Teens and Family Engagement
So, could you tell us a little bit about the work that you’re currently doing, and what are some of the exciting things that you’re finding out about this effect of families on the adolescent child?
Part of how I came to really want to understand family-school engagement in adolescence is that there’s this perception that family engagement doesn’t matter anymore. Those kids are growing up, and they’re becoming teenagers, and they’re more autonomous, and they don’t want their families involved, and parents are backing away, and that schools are more complex, and that now those families have gotten their kids through elementary school, they can rest a bit, and they can back away.
And it turns out that that’s not true. And we did 20 focus groups with middle school kids, youth, their teachers, and their parents to ask them what do they think about family-school engagement during adolescence?
And one of the most surprising things, and positive things, we found, are that children, teenagers, tweens, when you close the door, feed them pizza, and say, ‘tell us what you really think, and we won’t tell your parents,’ they want their parents involved.
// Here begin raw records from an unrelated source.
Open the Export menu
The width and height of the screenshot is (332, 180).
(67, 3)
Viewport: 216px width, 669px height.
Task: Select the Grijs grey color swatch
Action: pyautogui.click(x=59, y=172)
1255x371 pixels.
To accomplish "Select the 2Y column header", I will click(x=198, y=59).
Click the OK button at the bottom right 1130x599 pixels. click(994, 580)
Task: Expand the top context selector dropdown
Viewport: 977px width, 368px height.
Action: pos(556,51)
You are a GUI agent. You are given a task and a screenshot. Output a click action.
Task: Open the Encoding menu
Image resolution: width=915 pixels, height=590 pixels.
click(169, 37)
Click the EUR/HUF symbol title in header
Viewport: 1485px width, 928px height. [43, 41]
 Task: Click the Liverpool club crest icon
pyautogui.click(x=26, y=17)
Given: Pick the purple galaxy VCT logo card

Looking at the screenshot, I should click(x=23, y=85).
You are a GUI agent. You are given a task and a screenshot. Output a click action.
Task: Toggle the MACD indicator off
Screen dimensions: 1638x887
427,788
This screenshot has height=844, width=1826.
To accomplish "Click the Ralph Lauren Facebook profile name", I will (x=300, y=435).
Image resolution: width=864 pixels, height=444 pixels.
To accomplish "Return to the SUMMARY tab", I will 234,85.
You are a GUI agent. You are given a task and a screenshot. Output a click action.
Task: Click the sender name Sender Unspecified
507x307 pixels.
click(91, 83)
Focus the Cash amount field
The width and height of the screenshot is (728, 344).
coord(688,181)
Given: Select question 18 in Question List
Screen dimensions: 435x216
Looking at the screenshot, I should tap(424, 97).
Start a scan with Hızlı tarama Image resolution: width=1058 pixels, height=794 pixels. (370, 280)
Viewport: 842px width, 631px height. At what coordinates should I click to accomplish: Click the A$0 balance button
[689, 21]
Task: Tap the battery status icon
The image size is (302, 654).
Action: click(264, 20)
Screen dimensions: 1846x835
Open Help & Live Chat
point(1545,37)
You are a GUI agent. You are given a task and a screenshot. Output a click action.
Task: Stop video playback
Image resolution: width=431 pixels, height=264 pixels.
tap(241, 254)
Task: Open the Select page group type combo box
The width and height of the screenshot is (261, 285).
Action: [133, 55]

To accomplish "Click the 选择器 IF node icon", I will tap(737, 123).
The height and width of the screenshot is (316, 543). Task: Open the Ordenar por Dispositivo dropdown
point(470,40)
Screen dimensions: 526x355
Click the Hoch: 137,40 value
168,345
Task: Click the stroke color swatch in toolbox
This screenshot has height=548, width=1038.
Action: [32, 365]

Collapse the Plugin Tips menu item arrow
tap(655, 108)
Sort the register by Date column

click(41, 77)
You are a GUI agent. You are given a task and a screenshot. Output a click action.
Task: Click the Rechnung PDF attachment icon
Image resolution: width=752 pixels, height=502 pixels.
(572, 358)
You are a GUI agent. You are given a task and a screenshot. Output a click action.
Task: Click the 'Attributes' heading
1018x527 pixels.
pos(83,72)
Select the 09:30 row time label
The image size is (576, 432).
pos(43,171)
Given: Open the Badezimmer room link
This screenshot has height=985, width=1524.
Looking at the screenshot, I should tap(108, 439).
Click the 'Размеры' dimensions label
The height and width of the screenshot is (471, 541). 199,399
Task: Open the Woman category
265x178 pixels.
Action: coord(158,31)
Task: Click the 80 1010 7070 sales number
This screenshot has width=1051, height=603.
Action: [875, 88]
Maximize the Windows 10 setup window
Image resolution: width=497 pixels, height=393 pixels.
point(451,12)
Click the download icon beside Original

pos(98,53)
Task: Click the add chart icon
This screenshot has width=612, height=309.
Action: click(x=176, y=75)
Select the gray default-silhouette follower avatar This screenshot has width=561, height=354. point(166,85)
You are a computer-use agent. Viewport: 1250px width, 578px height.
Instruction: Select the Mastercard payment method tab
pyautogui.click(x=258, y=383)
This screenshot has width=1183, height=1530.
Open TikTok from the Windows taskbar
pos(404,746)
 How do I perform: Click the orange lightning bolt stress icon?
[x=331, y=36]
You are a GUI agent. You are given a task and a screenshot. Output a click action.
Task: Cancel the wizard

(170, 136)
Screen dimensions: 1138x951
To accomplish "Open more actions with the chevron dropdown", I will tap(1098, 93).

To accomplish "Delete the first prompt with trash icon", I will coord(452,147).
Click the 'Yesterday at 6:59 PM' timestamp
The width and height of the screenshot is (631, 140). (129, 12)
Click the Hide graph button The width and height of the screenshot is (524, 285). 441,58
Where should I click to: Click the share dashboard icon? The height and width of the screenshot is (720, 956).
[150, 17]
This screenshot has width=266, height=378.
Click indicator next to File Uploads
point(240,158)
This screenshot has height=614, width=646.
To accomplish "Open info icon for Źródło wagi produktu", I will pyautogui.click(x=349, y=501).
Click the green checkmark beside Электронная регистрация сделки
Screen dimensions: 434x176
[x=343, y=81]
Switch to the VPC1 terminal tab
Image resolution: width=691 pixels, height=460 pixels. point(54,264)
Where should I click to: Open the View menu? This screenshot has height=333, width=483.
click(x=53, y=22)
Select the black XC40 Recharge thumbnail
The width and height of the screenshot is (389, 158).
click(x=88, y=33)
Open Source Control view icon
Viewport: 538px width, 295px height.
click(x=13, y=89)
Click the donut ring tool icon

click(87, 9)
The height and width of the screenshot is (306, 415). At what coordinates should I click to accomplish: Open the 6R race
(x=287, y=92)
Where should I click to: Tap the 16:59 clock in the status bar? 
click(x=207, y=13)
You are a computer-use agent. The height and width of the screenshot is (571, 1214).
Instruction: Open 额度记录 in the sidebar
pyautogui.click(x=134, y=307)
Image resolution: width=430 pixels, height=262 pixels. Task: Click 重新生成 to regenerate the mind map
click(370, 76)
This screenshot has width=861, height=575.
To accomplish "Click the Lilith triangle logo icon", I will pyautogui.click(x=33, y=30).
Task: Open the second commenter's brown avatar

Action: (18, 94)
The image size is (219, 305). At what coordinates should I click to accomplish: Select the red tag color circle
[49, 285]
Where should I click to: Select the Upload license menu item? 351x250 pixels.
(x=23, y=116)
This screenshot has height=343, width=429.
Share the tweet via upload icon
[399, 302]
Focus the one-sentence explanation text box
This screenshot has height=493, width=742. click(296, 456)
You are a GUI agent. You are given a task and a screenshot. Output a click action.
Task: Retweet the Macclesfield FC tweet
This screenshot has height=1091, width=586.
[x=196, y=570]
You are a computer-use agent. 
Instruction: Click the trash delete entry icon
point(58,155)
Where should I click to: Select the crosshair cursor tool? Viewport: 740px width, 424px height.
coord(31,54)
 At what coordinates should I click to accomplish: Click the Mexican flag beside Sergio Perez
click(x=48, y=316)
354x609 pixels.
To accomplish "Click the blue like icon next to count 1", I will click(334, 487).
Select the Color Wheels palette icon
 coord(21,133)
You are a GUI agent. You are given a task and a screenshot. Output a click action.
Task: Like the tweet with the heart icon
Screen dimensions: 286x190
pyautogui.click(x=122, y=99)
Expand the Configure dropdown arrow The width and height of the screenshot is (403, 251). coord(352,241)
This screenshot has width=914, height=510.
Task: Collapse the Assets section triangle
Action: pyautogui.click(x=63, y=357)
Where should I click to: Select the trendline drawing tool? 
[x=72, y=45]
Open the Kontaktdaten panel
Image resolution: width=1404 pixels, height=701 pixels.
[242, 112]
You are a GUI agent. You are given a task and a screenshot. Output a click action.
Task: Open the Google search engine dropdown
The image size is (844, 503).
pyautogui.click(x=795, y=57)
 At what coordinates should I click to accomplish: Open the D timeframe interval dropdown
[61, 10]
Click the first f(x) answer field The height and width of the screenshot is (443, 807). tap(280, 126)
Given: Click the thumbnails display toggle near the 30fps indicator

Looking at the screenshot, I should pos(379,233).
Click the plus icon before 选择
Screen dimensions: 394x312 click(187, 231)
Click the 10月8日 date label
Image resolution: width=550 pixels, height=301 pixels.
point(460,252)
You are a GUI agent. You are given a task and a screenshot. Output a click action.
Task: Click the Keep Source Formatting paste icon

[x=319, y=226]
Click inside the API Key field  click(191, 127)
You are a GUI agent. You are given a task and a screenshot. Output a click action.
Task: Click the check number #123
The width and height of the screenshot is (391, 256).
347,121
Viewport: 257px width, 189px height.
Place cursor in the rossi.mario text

They want their parents to care. They want their parents to help them. Now, they also said they don’t want their parents to lecture them. They don’t want their parents checking their book bags. They don’t want their parents coming on field trips. All the things you would expect teenagers to say and that we kind of know.
But at the same time, our youth understand the importance of their family’s commitment to them, and how proud their families are of them, and how much they want to succeed. And they know that parents and teachers should talk to one another. And it really affirmed what I kind of suspected already, which was that it’s not that family engagement declines in significance or importance between elementary school and middle school, but that it really changes shape to match where youth are developmental.
Parents should be doing different kinds of things in adolescence than perhaps they did in elementary school, which will both support youth in their own developmental stage and match the middle school and high school context, which just doesn’t function same way as elementary school.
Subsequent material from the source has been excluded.